RECORDS SHOWN ::

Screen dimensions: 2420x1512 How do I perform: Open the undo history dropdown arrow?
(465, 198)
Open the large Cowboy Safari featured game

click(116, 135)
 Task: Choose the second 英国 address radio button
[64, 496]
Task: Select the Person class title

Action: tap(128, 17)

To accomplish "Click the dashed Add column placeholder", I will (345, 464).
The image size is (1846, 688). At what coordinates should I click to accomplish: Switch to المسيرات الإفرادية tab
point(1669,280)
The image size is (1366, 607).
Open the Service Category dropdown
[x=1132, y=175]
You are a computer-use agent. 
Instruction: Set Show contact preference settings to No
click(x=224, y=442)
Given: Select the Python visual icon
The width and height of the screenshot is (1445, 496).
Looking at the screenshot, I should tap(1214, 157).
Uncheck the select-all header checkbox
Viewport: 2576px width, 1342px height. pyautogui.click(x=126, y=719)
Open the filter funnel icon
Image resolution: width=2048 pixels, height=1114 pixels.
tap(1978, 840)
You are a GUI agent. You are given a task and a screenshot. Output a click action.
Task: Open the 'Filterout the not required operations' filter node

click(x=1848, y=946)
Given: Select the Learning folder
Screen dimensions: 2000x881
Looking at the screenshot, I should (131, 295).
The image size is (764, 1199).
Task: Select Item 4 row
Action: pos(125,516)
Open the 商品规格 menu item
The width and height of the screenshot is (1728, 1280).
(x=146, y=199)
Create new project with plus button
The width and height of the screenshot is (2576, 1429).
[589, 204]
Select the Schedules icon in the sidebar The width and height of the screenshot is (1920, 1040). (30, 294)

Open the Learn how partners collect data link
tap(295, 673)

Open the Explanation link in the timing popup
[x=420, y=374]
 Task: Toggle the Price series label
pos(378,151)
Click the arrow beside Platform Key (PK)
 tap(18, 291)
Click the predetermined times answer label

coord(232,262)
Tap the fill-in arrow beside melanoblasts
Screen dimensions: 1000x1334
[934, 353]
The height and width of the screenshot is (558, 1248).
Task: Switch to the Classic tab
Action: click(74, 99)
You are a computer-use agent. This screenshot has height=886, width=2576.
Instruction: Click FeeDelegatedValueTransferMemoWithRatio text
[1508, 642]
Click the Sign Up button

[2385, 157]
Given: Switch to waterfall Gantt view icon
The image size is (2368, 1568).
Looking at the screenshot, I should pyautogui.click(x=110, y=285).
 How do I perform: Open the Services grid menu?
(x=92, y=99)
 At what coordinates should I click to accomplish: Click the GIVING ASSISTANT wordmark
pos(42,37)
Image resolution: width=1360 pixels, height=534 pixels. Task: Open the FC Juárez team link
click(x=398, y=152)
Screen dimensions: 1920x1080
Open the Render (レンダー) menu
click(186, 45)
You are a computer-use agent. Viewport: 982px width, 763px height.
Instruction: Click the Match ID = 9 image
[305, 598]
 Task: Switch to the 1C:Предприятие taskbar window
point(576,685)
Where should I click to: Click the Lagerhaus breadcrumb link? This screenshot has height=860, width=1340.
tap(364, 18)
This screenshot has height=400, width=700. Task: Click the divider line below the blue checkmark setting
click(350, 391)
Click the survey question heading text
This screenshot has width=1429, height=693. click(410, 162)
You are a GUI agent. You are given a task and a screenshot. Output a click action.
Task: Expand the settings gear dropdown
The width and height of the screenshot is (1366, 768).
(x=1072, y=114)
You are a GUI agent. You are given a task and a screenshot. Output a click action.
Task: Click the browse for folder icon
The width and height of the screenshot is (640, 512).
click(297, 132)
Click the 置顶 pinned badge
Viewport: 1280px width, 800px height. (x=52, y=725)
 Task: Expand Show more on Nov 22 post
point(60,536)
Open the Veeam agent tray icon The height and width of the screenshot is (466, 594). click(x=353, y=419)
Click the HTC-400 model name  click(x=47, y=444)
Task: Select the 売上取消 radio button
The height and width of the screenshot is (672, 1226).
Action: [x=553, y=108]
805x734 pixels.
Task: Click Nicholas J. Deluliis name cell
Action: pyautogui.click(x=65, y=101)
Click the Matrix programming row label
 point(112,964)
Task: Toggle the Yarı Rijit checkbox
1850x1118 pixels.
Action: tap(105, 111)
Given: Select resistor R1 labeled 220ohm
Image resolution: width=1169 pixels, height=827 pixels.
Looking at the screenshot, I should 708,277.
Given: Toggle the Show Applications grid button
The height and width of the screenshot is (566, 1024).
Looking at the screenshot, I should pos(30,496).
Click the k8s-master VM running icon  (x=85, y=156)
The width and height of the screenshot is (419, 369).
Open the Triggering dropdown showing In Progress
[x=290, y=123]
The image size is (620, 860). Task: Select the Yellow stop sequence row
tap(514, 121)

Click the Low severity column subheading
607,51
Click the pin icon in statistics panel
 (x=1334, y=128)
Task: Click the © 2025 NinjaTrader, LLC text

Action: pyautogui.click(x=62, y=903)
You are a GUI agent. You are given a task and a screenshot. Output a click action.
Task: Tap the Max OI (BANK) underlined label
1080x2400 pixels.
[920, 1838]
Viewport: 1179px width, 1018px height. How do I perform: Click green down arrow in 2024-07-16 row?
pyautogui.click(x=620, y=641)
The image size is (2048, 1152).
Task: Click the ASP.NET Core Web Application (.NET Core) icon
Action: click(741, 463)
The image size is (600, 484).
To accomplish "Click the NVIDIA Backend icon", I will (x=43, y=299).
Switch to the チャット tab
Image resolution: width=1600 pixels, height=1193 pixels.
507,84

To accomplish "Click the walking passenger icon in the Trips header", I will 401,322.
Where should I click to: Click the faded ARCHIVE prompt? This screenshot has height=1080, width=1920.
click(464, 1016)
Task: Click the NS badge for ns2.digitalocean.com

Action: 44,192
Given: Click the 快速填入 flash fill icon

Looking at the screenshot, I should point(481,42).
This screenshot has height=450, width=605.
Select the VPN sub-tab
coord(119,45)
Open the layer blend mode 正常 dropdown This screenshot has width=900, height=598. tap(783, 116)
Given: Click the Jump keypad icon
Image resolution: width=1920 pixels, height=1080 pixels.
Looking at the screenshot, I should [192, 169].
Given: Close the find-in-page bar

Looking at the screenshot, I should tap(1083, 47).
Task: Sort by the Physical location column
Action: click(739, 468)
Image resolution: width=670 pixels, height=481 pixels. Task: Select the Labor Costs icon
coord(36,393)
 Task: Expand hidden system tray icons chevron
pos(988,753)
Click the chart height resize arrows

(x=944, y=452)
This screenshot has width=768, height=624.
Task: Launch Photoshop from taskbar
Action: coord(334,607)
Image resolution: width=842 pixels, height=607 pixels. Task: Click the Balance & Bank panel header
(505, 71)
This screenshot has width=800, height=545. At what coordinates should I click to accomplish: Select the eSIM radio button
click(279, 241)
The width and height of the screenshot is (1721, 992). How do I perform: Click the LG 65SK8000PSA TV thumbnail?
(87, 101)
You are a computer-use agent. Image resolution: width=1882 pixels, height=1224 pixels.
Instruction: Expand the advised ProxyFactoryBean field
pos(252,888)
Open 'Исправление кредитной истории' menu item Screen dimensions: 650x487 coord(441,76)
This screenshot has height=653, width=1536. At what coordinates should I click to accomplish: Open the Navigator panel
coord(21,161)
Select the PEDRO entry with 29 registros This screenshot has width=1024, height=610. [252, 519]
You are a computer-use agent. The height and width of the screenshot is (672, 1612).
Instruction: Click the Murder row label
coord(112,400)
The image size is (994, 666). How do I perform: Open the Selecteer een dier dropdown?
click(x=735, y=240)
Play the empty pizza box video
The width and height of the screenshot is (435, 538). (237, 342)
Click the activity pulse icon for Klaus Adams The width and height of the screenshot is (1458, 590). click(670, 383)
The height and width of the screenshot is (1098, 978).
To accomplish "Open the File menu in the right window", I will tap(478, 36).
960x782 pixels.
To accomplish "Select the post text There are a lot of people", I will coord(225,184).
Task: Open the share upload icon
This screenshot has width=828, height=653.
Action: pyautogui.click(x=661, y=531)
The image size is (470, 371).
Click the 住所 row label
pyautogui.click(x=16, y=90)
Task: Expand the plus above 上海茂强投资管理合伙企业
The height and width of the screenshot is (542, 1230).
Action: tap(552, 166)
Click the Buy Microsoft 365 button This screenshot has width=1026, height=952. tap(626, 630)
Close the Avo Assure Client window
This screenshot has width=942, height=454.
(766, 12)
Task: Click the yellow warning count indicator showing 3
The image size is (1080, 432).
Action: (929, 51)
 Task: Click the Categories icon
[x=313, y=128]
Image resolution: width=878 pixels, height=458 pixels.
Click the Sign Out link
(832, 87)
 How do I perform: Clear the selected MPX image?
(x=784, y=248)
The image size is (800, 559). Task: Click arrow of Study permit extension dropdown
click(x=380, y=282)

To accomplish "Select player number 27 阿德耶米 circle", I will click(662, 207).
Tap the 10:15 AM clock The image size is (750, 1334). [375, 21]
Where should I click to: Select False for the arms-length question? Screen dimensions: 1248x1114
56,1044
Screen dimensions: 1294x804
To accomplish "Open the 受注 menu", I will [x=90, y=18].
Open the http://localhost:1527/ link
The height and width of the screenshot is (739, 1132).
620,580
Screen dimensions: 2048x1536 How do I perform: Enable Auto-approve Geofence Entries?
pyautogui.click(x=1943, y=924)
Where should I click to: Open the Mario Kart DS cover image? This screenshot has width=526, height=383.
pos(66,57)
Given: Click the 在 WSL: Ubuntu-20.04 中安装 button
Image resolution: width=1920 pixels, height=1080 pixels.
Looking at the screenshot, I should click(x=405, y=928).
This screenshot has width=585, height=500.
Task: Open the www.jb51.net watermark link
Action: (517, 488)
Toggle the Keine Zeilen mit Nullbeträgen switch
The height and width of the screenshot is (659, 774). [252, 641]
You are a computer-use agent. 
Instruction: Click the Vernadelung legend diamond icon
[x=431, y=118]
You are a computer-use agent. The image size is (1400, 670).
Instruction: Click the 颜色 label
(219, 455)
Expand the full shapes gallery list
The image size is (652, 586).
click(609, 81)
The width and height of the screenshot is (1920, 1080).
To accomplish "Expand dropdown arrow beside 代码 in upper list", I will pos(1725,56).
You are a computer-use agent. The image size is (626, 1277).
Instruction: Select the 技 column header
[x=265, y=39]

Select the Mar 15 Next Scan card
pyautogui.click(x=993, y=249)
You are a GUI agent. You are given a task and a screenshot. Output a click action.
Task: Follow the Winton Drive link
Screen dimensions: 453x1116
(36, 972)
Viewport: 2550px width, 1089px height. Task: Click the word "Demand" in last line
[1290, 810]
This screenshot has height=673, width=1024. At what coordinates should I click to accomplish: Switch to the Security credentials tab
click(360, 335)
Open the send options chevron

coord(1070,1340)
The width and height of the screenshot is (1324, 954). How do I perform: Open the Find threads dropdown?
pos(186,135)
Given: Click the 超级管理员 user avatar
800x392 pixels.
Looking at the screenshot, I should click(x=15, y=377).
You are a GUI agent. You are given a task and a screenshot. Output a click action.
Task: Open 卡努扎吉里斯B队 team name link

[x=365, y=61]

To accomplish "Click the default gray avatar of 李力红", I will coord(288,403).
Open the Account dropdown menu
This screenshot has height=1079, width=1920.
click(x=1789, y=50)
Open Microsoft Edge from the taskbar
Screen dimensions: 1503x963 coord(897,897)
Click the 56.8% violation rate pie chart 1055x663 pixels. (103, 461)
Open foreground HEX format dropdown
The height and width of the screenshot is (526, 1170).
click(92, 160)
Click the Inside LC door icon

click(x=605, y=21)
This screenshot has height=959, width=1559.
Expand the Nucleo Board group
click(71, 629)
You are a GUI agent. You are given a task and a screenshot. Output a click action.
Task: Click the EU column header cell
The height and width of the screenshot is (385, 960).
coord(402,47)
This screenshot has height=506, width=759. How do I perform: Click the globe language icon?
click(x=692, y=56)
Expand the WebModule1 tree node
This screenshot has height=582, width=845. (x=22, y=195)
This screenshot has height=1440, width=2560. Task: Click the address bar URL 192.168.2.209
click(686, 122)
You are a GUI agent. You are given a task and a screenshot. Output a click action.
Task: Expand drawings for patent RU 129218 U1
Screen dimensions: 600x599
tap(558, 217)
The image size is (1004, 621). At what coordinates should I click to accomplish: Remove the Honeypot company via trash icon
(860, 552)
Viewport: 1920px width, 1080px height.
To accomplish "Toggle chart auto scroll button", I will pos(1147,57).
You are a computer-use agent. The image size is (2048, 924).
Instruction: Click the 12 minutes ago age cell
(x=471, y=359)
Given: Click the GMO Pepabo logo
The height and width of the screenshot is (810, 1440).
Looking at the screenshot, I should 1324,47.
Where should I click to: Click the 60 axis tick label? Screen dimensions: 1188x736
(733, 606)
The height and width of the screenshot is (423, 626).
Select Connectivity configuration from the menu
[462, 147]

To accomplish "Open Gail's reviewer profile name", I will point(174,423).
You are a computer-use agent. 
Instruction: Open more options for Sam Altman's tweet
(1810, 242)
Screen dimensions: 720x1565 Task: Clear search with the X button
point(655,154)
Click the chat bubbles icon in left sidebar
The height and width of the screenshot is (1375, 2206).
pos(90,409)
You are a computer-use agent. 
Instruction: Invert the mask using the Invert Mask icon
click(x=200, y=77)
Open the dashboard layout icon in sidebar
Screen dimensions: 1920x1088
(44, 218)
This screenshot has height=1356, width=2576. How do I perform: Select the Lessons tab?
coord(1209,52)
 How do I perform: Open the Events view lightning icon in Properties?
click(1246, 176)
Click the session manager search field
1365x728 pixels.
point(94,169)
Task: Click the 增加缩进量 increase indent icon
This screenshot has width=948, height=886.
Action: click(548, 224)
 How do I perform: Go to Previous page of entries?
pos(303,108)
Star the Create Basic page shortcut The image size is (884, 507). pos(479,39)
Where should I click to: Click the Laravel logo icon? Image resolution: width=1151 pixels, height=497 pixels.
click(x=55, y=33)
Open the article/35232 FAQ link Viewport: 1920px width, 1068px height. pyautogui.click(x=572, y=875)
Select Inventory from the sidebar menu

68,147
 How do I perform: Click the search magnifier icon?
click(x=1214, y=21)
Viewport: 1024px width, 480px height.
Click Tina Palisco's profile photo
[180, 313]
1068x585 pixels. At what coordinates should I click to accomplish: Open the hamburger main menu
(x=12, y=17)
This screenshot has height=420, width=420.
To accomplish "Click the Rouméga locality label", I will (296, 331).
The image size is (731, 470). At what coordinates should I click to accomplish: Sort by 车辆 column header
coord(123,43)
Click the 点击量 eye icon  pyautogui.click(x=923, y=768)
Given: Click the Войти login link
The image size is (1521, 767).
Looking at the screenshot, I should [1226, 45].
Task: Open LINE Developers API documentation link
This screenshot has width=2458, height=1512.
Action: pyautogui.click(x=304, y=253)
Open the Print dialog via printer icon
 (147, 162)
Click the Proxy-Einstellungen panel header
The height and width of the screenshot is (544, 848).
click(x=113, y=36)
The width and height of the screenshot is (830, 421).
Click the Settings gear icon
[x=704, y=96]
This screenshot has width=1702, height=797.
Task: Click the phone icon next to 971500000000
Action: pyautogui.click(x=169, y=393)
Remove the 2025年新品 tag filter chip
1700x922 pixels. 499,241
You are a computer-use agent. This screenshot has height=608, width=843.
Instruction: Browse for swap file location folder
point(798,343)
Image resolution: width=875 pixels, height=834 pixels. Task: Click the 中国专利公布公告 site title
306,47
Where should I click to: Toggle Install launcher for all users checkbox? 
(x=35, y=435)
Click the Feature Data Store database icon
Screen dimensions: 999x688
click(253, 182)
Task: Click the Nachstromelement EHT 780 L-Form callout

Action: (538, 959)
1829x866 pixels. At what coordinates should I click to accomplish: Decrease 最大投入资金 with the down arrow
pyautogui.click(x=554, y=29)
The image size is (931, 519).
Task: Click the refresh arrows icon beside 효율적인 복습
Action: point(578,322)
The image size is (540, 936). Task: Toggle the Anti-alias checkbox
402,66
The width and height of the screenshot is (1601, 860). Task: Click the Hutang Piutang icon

WHAT TO PRODUCE ::
Rewrite only the listing lines between the line holding "Click the Low severity column subheading" and the line holding "[920, 1838]", inclusive, updating "pin icon" to "thumbtack icon" and leaving everything else unchanged.

SOLUTION ::
Click the Low severity column subheading
607,51
Click the thumbtack icon in statistics panel
 (x=1334, y=128)
Task: Click the © 2025 NinjaTrader, LLC text

Action: pyautogui.click(x=62, y=903)
You are a GUI agent. You are given a task and a screenshot. Output a click action.
Task: Tap the Max OI (BANK) underlined label
1080x2400 pixels.
[920, 1838]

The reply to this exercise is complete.